* **Work request**:
Every line below that holds the string "cell" should be copied.

[Stored records]
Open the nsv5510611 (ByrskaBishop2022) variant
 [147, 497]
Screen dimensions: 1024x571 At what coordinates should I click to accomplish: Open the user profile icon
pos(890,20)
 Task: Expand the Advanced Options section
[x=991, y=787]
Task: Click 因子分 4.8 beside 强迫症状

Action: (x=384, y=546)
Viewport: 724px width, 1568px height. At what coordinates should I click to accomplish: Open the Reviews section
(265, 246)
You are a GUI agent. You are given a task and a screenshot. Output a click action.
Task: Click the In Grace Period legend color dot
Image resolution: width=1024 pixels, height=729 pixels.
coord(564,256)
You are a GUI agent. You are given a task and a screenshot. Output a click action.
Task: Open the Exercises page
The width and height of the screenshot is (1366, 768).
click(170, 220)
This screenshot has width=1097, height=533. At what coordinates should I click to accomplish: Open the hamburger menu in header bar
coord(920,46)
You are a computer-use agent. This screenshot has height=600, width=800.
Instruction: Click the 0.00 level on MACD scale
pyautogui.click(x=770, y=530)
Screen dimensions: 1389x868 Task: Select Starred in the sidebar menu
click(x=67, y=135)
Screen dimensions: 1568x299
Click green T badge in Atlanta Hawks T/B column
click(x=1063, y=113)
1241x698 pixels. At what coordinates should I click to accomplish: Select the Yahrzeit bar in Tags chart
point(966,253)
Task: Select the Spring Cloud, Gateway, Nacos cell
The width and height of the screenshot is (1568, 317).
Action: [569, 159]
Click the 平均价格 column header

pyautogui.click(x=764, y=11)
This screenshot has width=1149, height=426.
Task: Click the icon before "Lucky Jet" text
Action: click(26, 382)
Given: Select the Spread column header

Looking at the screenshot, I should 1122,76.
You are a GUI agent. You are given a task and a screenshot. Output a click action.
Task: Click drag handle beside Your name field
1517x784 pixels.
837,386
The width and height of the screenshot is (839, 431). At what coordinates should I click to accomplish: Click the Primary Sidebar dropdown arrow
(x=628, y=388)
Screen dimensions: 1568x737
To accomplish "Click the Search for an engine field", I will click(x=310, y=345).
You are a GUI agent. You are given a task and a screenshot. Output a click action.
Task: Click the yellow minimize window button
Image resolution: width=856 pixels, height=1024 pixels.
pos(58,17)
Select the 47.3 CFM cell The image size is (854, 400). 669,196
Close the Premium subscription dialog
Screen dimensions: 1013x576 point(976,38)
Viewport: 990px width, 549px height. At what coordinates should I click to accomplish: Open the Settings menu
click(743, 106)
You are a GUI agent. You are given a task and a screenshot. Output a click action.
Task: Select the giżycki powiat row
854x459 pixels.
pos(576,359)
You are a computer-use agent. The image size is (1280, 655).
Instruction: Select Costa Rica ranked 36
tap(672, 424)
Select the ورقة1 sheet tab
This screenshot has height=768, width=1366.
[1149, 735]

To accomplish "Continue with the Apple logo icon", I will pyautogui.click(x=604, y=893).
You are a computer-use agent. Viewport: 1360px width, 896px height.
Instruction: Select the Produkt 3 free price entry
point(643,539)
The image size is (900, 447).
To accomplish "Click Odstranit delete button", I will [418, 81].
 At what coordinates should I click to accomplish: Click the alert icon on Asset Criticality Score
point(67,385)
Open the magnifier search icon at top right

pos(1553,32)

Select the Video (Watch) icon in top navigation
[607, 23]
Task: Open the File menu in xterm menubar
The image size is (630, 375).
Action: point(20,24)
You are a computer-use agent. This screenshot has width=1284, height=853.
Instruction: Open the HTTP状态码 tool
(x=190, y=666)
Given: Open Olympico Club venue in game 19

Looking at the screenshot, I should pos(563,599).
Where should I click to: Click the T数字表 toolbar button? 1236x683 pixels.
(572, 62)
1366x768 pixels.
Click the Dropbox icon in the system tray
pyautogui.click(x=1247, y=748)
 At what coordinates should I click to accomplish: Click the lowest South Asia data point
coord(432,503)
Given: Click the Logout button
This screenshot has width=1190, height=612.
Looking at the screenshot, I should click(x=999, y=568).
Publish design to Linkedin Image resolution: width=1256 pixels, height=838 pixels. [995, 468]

* **Written response**:
Task: Select the Spring Cloud, Gateway, Nacos cell
Select the 47.3 CFM cell The image size is (854, 400). 669,196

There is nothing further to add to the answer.